- TASK STATEMENT: Among the entries below, copy only the span from the line containing "Task: Open the MENU" through the line containing "You are a GUI". Do so exactly, and skip the pictures.

- LISTED RECORDS:
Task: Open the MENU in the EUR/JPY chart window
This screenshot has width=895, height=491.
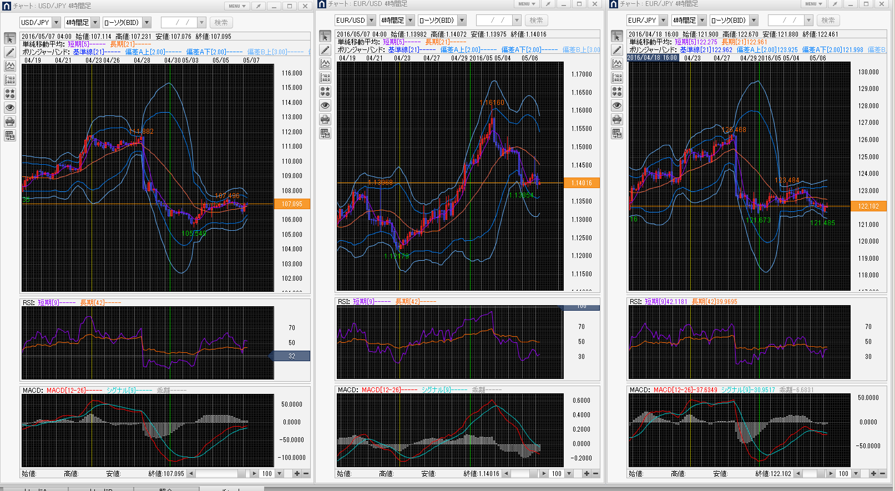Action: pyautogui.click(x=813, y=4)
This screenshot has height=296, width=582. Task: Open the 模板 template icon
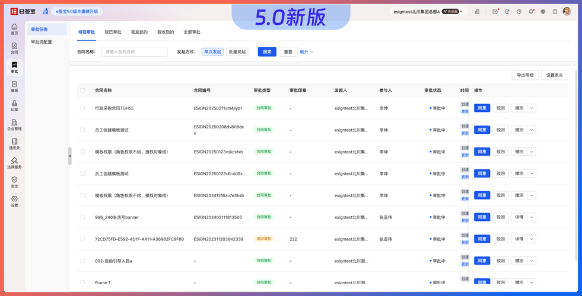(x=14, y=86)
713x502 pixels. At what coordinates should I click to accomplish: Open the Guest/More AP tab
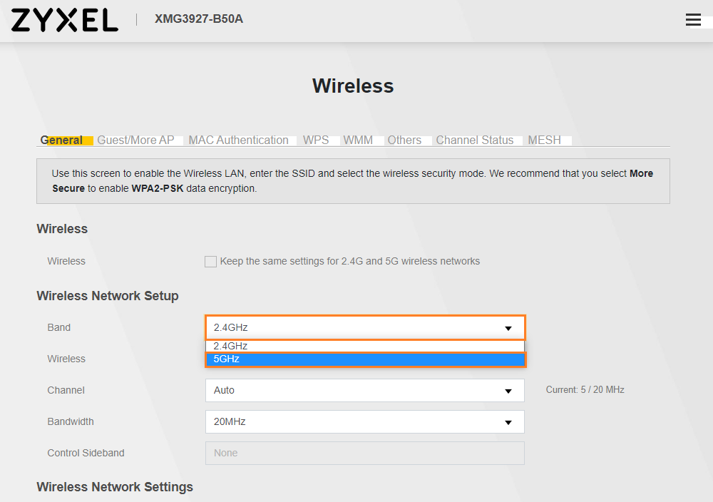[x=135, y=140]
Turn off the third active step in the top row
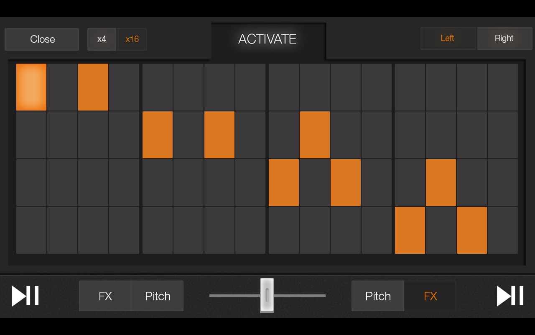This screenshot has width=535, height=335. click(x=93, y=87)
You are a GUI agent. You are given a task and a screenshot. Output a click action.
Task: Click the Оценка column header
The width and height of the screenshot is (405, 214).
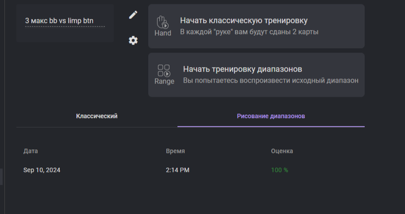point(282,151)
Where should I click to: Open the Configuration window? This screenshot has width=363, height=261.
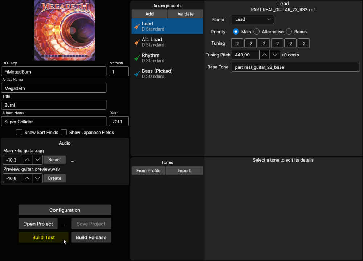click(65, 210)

* * *

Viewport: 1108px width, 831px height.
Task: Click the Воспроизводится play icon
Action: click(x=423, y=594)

- OUTPUT FOR THIS EXERCISE:
Task: Open the MENU in the EUR/JPY chart window
This screenshot has width=895, height=491.
Action: pyautogui.click(x=813, y=4)
This screenshot has height=296, width=582. Task: Open the 模板 template icon
(x=14, y=86)
713x502 pixels. At what coordinates should I click to accomplish: Open the Guest/More AP tab
[x=135, y=140]
Turn off the third active step in the top row
This screenshot has width=535, height=335. click(x=93, y=87)
You are a GUI agent. You are given a task and a screenshot. Output a click action.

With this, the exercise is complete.